DKMS is hosting a media event where you’ll have the chance to hear stories from community members who have been directly impacted by stem cell transplantation and learn why it is so important for everyone, especially people from diverse ethnic backgrounds, to get registered as potential donors. There will be an opportunity for one-on-one interviews with the speakers after the formal remarks.
After losing her childhood best friend to Sickle Cell Anemia, Jasmine registered as a potential donor at a DKMS donor drive at Wingate University. A few years later, she got the call that she was a match for a young girl also battling Sickle Cell and was asked if she would be willing to donate her blood stem cells. Without hesitation, Jasmine said yes and went on to save that young girl’s life. Jasmine will speak on what being a donor means to her and how her donation experience has impacted her life.
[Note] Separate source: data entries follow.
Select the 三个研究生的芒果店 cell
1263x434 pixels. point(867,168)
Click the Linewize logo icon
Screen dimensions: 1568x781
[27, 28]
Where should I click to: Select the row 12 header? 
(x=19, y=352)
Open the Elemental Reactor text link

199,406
As a transplant physician, Dr. Shah works with patients in need of stem cell transplants every day. The reasons for their transplants vary, but the commonality between them is that they all must find a matching donor. Unfortunately, too often for the patients he treats, a match will not be found. This reality is even more common for patients of diverse ethnic backgrounds. Dr. Shah will speak on why it is so important for everyone to register as a potential donor.
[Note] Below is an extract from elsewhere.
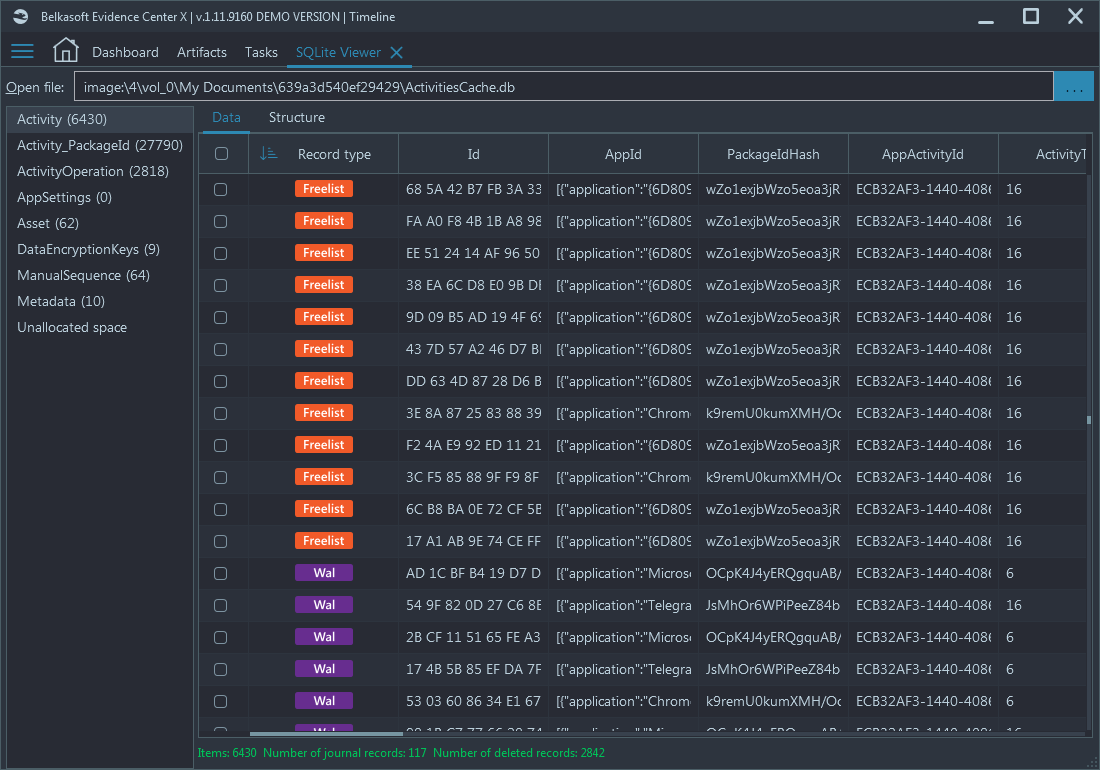Viewport: 1100px width, 770px height.
Task: Click the Freelist badge on the first row
Action: 323,188
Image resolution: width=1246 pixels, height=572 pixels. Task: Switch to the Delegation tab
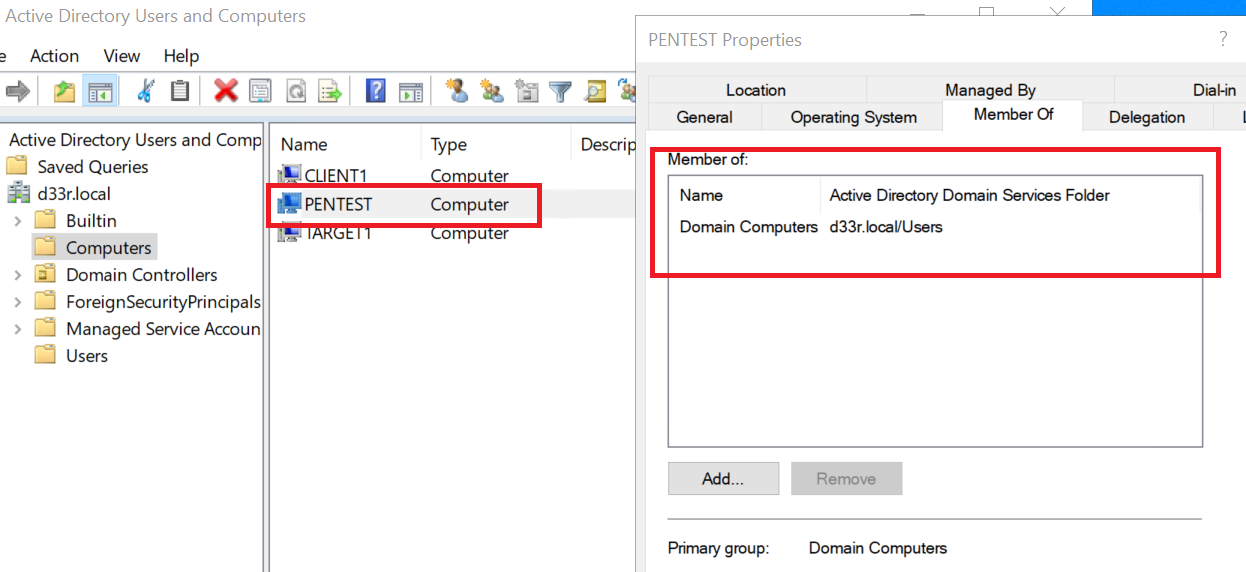pyautogui.click(x=1146, y=117)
In 2018, Kristi was diagnosed with Acute Myeloid Leukemia, a form of blood cancer. After chemotherapy, her doctors told her that she would need a stem cell transplant. Having worked in the hospitality industry for two decades, Kristi had an amazing support system who provided her and her family with nourishing meals while she went through treatment. Kristi was fortunate enough to find a donor through DKMS and is now doing well. She will speak about how her experience inspired her to create her own non-profit, Feast for Good, to give back to the community by providing other cancer patients in the Charlotte area with locally sourced, healthy meals.
Dr. Neujahr will provide some background on what DKMS is and speak on our organization’s efforts to increase diversity in the global donor pool through international expansion. She will also share how easy it is to get registered and provide ways that members of the community can make an impact.
DKMS is an international nonprofit organization dedicated to the fight against blood cancers and other blood-related illnesses by inspiring people around the world to register as blood stem cell donors. The donor journey begins with a simple swab of the cheek which can be the action that leads to a second chance at life for a patient in need. Additionally, DKMS works closely with patients and their families, from diagnosis to transplant and beyond. Originally founded in Germany in 1991 by Dr. Peter Harf, DKMS has entities in South Africa, Poland, Chile, the United Kingdom, the United States, and India. The U.S. office was started in 2004. Globally, DKMS has registered over 11.5 million people and facilitated over 105,000 transplants.